[Collected data]
◇ ◇ ◇
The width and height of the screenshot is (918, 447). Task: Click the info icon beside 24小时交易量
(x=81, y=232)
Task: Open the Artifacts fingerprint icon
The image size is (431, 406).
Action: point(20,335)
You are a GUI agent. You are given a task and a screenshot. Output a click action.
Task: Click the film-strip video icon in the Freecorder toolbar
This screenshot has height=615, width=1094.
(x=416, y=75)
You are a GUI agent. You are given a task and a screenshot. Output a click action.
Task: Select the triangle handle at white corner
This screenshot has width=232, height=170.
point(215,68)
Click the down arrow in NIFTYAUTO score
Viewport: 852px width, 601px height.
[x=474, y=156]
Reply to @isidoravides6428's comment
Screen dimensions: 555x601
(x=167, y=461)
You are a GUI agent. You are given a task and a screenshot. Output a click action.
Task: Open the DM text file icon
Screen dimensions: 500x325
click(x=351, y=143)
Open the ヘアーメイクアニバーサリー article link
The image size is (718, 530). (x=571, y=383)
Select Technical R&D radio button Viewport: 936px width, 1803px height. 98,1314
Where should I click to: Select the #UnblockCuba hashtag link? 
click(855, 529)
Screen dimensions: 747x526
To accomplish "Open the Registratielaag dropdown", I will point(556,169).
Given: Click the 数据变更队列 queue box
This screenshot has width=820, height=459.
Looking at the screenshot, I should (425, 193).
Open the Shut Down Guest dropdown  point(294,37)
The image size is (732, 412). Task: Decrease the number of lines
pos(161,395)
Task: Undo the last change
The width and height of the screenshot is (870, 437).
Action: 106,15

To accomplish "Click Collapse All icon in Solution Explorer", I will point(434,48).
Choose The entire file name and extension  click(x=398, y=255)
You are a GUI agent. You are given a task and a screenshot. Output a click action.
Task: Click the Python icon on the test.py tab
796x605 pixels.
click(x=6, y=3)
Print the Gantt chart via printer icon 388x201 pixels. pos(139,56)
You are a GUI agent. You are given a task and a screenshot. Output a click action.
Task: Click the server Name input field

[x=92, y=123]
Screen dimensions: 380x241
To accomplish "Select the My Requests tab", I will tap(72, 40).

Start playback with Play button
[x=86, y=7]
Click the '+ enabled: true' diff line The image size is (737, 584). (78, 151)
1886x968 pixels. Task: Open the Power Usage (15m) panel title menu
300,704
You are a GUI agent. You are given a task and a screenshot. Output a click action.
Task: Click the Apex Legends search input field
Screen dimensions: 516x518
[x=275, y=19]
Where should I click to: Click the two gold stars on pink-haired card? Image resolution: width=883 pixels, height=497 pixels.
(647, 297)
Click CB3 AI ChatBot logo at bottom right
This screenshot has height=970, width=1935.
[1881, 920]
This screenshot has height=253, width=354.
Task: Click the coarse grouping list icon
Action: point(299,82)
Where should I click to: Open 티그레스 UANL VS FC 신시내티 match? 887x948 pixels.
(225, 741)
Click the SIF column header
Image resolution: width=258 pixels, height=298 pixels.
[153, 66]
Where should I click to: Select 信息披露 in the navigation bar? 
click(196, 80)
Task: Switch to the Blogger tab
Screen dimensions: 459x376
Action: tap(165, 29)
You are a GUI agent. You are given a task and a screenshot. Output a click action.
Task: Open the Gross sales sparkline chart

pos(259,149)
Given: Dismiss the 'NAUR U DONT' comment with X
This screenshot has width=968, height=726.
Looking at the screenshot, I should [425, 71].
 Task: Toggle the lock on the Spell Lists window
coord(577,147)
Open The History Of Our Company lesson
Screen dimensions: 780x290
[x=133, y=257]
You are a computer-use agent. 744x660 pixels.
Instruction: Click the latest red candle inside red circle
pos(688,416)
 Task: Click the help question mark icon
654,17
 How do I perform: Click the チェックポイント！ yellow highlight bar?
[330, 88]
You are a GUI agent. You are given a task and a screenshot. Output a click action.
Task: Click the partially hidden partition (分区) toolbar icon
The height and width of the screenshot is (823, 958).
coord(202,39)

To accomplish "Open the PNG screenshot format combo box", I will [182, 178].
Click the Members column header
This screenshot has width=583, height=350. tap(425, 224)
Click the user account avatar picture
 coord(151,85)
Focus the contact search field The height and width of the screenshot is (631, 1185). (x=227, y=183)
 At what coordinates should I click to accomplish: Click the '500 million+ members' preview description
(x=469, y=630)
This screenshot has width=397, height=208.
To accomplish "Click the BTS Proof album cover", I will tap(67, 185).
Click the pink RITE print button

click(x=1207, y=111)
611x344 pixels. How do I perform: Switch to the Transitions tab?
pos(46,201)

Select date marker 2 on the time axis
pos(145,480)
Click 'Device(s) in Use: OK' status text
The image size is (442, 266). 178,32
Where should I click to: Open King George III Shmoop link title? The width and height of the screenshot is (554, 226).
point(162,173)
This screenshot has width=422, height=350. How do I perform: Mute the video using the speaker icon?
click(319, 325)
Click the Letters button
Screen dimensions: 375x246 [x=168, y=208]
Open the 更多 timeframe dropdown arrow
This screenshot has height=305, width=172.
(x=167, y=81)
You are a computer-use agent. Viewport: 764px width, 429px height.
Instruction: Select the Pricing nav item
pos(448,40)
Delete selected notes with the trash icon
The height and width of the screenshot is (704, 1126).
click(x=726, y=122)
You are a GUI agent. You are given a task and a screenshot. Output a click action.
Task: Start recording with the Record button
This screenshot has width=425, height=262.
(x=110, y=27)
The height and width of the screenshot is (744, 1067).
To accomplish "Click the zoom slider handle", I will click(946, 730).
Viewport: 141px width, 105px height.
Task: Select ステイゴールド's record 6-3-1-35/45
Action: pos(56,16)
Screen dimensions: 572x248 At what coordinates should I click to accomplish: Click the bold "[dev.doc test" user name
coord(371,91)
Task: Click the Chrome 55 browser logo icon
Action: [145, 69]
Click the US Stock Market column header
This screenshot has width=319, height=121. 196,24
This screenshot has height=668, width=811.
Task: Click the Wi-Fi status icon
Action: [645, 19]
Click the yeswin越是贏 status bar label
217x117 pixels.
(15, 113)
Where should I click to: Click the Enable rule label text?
◇ ◇ ◇
**Brief**
Copy out only the lines of the records above from the one with "Focus the contact" through the one with "Open the 更多 timeframe dropdown arrow", exactly as they stand, both included.

**Final answer**
Focus the contact search field The height and width of the screenshot is (631, 1185). (x=227, y=183)
 At what coordinates should I click to accomplish: Click the '500 million+ members' preview description
(x=469, y=630)
This screenshot has width=397, height=208.
To accomplish "Click the BTS Proof album cover", I will tap(67, 185).
Click the pink RITE print button

click(x=1207, y=111)
611x344 pixels. How do I perform: Switch to the Transitions tab?
pos(46,201)

Select date marker 2 on the time axis
pos(145,480)
Click 'Device(s) in Use: OK' status text
The image size is (442, 266). 178,32
Where should I click to: Open King George III Shmoop link title? The width and height of the screenshot is (554, 226).
point(162,173)
This screenshot has width=422, height=350. How do I perform: Mute the video using the speaker icon?
click(319, 325)
Click the Letters button
Screen dimensions: 375x246 [x=168, y=208]
Open the 更多 timeframe dropdown arrow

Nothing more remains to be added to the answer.